Dendam Tua yang Tak Pernah Padam
Sejarah mencatat dua momen paling ikonik dalam rivalitas ini. "Tangan Tuhan" Diego Maradona di tahun 1986 dan gol solo briliannya yang melegenda masih membekas di benak publik Inggris. Lalu, drama adu penalti di Piala Dunia 1998 yang membuat David Beckham diusir keluar lapangan.
Bagi generasi pemain Inggris saat ini, momen-momen itu mungkin hanya tayangan ulang di YouTube. Namun, tekanan psikologis dari publik dan media tetap membayangi setiap kali mereka berhadapan dengan La Albiceleste.

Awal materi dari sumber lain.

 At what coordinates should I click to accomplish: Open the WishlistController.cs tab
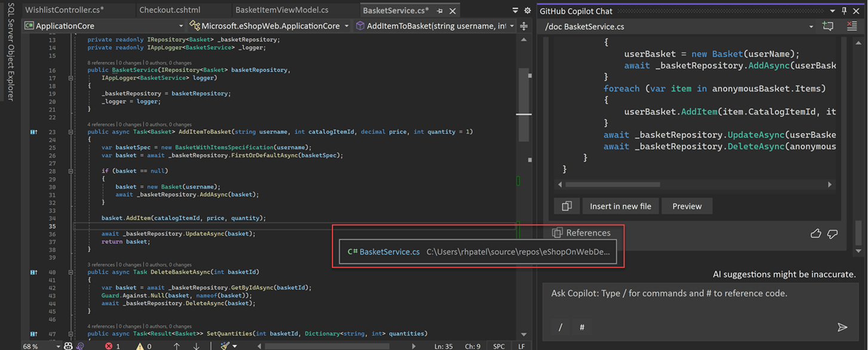(66, 10)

Kunci Sukses: Fokus pada Skuad Saat Ini
Alih-alih meratapi masa lalu, para pengamat menilai Inggris punya modal lebih dari sekadar dendam. Skuad Tiga Singa saat ini diisi oleh pemain-pemain top yang bermain di level tertinggi Eropa. Harry Kane, Jude Bellingham, dan Phil Foden adalah senjata yang bisa menentukan hasil akhir.
Argentina sendiri datang dengan status juara bertahan. Lionel Messi mungkin sudah tidak setajam dulu, tapi instingnya masih berbahaya. Pertandingan nanti akan menjadi ujian bagi konsentrasi Inggris: apakah mereka bermain dengan kepala dingin atau justru terbakar emosi masa lalu.

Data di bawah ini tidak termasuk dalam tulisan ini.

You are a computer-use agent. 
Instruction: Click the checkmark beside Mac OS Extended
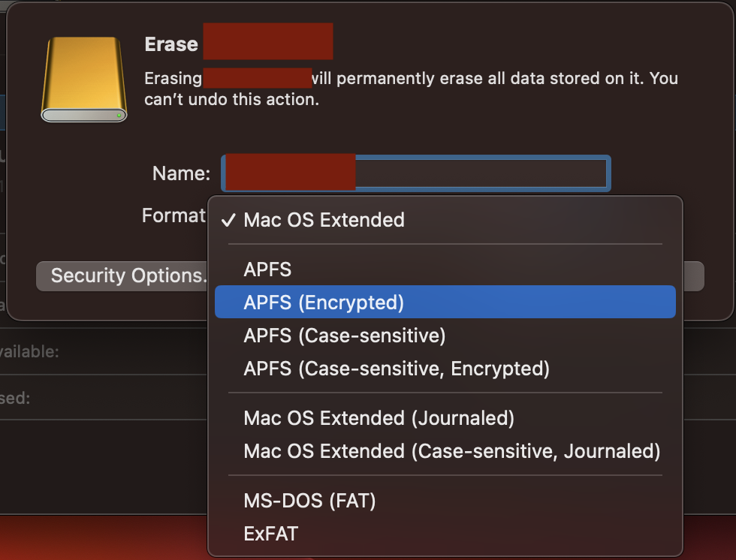coord(229,220)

Prediksi: Mental Lebih Penting dari Taktik
Secara taktik, kedua tim relatif berimbang. Inggris unggul dari segi kecepatan di sayap, sementara Argentina lebih piawai menguasai bola di lini tengah. Namun, faktor mental justru menjadi penentu yang paling krusial.
Tim yang mampu mengendalikan emosi dan tidak terprovokasi oleh sejarah kelam diprediksi akan keluar sebagai pemenang. Imbauan untuk "melupakan masa lalu" bukan sekadar retorika, melainkan strategi psikologis yang harus dijalankan sejak peluit pertama dibunyikan.